Problem details:
Look through the lines below and extract any with the word "Viewport".

Exercise data:
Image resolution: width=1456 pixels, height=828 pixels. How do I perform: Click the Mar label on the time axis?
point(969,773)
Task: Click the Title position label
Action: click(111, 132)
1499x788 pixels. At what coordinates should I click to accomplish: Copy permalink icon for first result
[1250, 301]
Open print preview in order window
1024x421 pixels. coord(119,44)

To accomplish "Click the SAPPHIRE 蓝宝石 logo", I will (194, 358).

---

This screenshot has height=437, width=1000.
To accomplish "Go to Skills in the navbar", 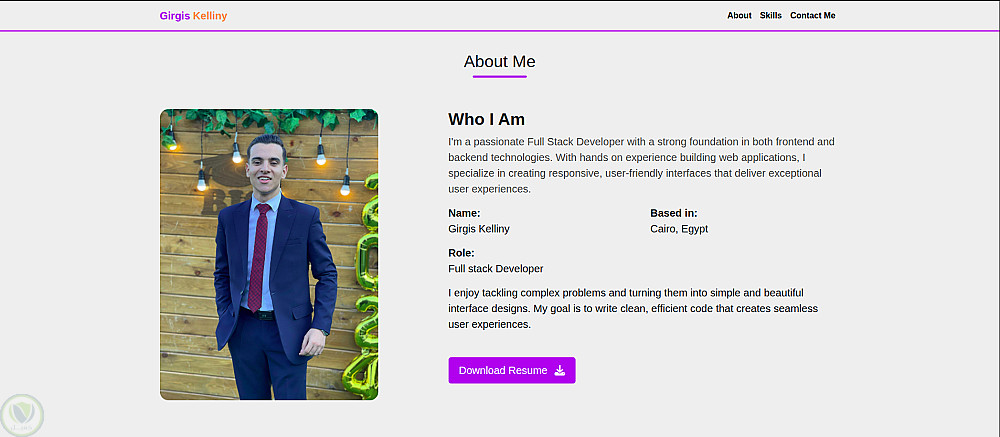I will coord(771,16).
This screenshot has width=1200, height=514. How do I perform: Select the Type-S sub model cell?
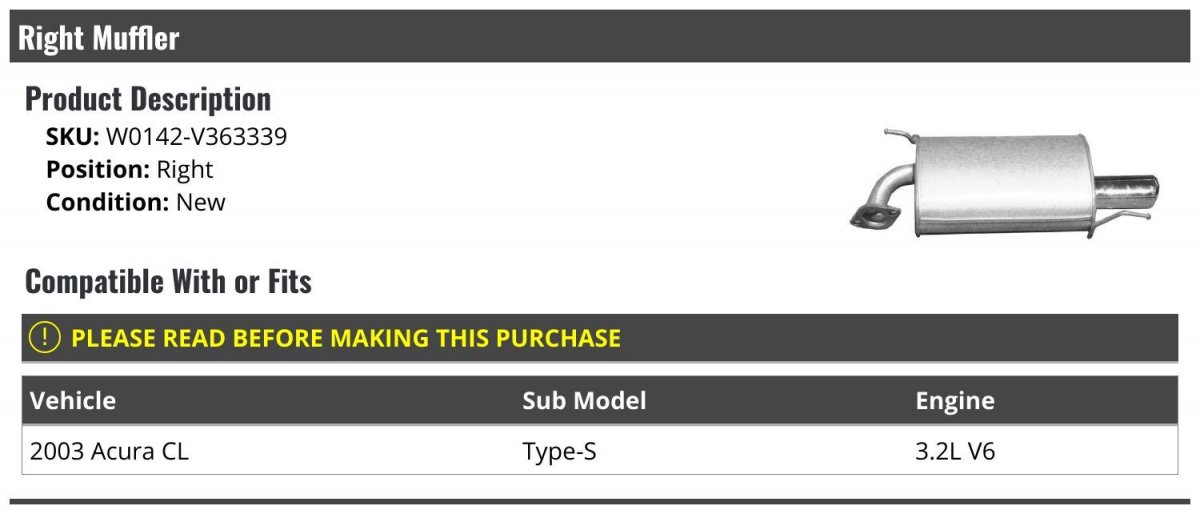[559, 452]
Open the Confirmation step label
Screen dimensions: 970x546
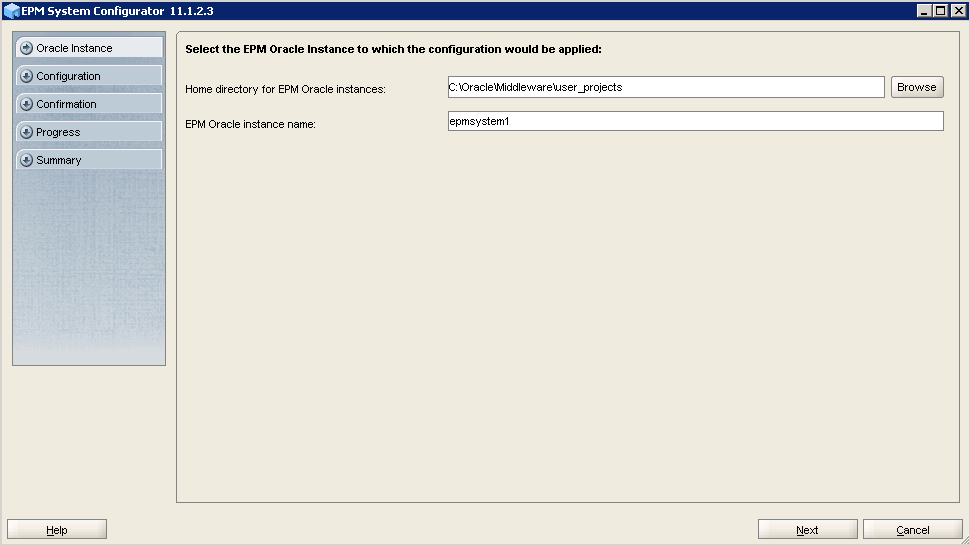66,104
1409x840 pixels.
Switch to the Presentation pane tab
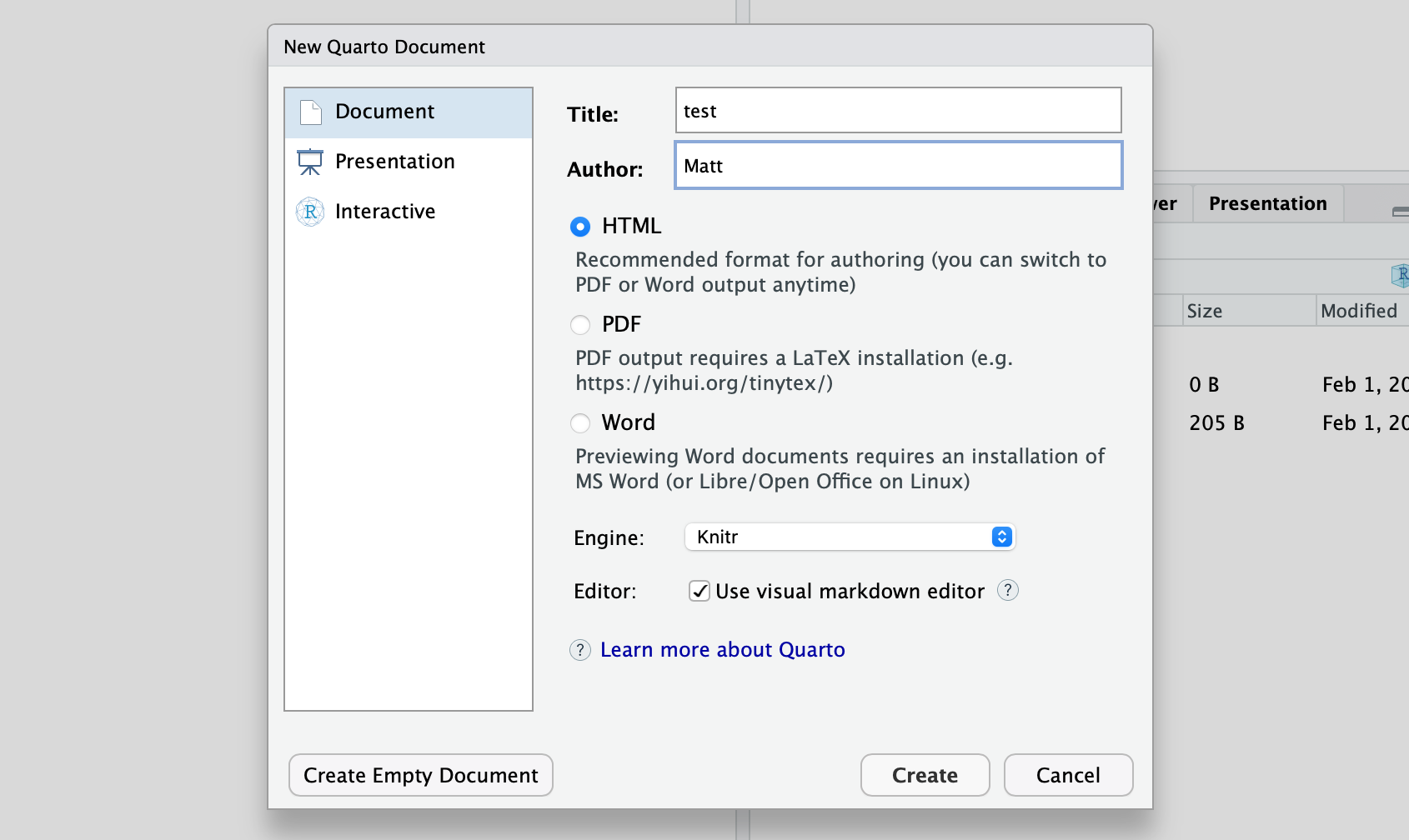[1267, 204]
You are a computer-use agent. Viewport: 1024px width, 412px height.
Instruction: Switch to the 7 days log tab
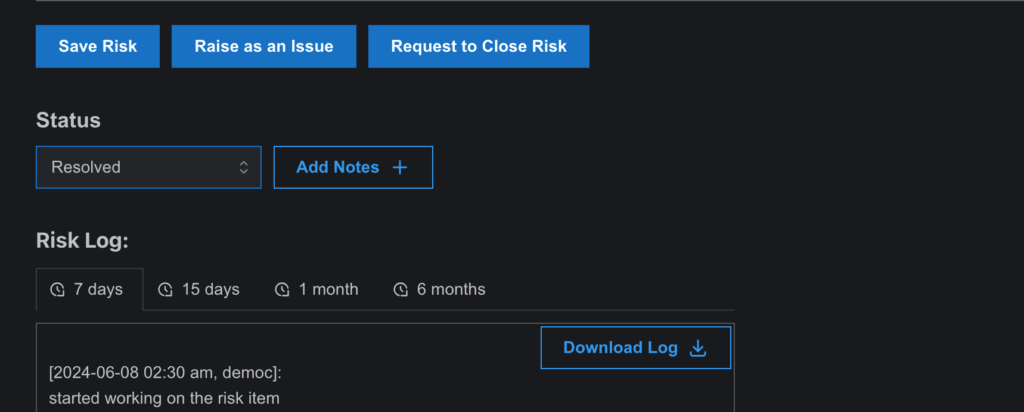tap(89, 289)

* * *

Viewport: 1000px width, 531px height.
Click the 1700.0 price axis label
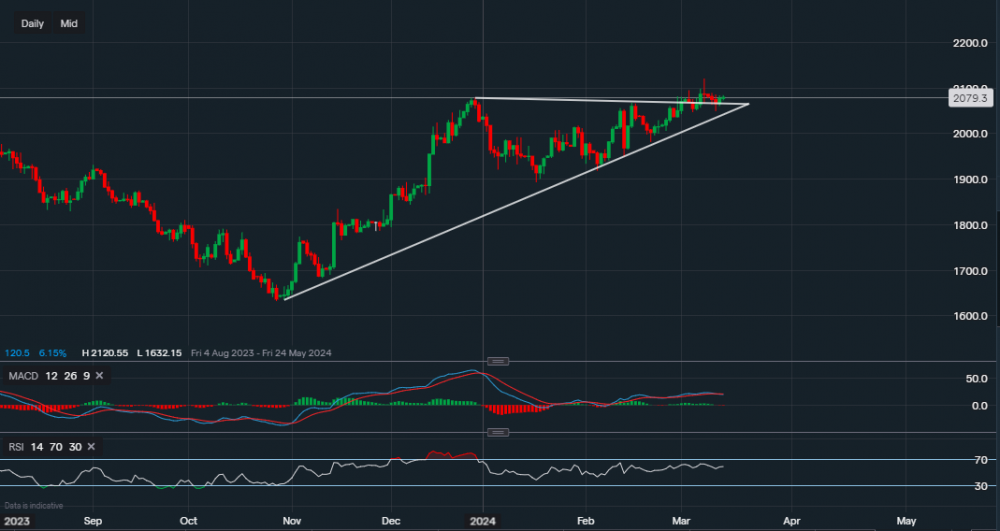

Exercise answer:
You are a computer-use agent. Viewport: 1024px width, 412px height.
Viewport: 1000px width, 531px height.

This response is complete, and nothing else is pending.